DPR/250631 - Evaluation of Large Language Models for Automated HAI Case Definition Matching for Surveillance
The objective of this procedure is to engage in a negotiated process to explore and evaluate the potential of Large Language Models (LLMs) for the automated extraction of clinical data from unstructured health records, with the ultimate goal of matching patient data against the ECDC healthcare-associated infection (HAI) case definitions.
The project will focus in particular on bloodstream infections (BSIs) identification and origin discrimination. Determination of BSI subtype and origin is a difficult task which is especially reliant on clinical data typically found in unstructured text formats rather than structured electronic health records. The initiative will assess both the technical and economic feasibility of leveraging LLM capabilities to extract pertinent clinical information and will explore how the outcomes can be integrated into ECDC surveillance systems across member states. This initiative is inherently coherent with ECDC's new mandate, which prioritizes digitalization and automation as key strategic objectives. Automating surveillance activities will reduce the workload on healthcare professionals across member states while enhancing the timeliness of ECDC's surveillance operations. LLM based Artificial Intelligence (AI) are showing increasing performance in understanding and interacting with clinical text and data, making them a promising solution to further automate HAI surveillance. The project will address potential limitations related to data privacy and cost. Currently, the most powerful LLMs are provided by private companies over the cloud, raising concerns about hospitals' ability to share raw data with third parties due to legal restrictions. Conversely, deploying LLMs locally entails significant technical challenges, including the need for substantial computing power and memory resources. As part of this evaluation, the tenderer will be required to examine the range of options available, balancing cost-effectiveness with stringent data protection requirements.

**LISTED ENTRIES**.
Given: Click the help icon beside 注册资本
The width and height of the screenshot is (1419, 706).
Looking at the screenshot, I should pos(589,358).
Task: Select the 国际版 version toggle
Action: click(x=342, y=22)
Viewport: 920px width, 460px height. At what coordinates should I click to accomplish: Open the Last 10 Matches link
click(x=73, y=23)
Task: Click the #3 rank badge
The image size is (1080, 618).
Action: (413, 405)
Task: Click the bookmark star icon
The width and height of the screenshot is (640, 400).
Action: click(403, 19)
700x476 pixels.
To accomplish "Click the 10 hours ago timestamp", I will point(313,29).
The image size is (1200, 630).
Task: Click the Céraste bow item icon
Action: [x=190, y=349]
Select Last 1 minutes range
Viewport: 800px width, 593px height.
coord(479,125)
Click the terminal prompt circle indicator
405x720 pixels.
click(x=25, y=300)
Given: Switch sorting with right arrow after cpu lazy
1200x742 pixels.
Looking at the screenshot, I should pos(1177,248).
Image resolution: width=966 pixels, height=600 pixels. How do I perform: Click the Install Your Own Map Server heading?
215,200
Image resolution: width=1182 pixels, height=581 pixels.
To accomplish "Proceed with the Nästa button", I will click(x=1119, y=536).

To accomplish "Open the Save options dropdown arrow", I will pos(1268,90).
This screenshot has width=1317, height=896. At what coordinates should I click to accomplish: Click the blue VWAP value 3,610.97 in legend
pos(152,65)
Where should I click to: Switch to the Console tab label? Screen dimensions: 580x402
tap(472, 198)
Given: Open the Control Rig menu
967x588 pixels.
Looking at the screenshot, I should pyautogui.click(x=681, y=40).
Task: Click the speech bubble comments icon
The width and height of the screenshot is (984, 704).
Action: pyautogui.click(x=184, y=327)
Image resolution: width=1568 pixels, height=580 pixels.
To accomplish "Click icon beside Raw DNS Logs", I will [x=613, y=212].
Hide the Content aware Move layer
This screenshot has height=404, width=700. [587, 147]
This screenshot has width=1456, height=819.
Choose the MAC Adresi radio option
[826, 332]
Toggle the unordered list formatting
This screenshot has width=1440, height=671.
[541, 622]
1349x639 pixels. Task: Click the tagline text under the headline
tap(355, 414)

**TASK DESCRIPTION**. Pick up the procurement notice on evaluating large language models for HAI surveillance after its last sentence and continue it.

**RESULT**.
This project is envisioned to span a duration of six to twelve months and will include a series of experiments and evaluations aimed at determining the best pathway to integrate LLM-driven automation into ECDC's HAI surveillance framework. Potential contractors must demonstrate access to relevant clinical data, proven expertise in data science and machine learning, and possibly experience implementing automated HAI surveillance systems in clinical settings.